A novel method for estimating a field of fiber orientation distribution (FOD) based on signal de-convolution from a given set of diffusion weighted magnetic resonance (DW-MR) images is presented. We model the FOD by higher order Cartesian tensor basis using a parametrization that explicitly enforces the positive semi-definite property to the computed FOD. The computed Cartesian tensors, dubbed Cartesian Tensor-FOD (CT-FOD), are symmetric positive semi-definite tensors whose coefficients can be efficiently estimated by solving a linear system with non-negative constraints. Next, we show how to use our method for converting higher-order diffusion tensors to CT-FODs, which is an essential task since the maxima of higher-order tensors do not correspond to the underlying fiber orientations.
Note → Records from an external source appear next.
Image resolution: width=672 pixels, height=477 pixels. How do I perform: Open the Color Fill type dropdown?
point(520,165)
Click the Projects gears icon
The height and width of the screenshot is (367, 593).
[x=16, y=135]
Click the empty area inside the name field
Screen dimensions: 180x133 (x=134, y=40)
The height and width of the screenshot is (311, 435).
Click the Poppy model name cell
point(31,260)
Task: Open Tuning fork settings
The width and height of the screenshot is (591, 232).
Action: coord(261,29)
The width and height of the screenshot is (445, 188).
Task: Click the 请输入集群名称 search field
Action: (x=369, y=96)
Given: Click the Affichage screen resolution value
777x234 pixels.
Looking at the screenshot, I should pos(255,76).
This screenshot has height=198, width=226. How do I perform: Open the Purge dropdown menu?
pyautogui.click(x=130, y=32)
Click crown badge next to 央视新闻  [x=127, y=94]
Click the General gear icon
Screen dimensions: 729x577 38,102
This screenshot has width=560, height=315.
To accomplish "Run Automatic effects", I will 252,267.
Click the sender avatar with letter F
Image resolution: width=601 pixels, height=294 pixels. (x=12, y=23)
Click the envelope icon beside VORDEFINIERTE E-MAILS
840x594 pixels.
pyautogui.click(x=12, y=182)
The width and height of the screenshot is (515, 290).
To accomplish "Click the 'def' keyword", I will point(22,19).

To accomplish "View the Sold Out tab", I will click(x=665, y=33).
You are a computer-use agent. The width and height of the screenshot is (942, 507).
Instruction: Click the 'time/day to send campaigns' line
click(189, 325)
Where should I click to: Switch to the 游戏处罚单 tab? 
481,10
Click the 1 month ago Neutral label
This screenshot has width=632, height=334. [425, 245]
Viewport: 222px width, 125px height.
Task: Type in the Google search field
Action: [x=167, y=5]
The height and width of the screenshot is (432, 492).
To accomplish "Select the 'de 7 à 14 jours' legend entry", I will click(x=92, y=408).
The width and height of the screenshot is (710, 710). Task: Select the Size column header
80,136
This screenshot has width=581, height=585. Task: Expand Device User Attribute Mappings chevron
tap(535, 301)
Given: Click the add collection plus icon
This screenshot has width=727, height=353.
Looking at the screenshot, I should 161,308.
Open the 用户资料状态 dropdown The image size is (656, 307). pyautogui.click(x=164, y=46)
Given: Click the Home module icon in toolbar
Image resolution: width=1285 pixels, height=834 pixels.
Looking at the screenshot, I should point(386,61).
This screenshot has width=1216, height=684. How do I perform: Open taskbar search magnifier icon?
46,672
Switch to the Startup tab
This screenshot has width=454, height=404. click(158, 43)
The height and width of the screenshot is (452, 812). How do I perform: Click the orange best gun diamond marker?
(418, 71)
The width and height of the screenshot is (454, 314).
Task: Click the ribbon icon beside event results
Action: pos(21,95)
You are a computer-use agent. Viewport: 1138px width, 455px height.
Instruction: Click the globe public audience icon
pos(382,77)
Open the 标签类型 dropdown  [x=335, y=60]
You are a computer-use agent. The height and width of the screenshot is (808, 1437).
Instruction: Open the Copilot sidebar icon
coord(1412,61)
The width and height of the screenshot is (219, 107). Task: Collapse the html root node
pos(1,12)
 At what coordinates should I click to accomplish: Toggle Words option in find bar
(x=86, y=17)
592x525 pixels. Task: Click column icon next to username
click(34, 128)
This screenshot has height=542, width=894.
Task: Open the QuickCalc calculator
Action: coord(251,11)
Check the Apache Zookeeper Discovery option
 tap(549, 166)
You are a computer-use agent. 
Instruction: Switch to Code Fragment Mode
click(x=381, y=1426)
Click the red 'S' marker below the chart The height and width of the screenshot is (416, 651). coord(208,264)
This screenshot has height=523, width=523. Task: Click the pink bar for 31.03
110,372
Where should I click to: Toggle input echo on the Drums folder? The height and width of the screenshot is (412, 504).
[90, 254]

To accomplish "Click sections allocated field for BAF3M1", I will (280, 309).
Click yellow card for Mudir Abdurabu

Finally, we propose a diffusion anisotropy index computed directly from CT-FODs using higher order tensor distance measures thus consolidating the whole analysis pipeline of diffusion imaging solely using CT-FODs. We evaluate our method qualitatively and quantitatively using simulated DW-MR images, phantom images, and human brain real dataset. The results conclusively demonstrate the superiority of the proposed technique over several existing multi-fiber reconstruction methods.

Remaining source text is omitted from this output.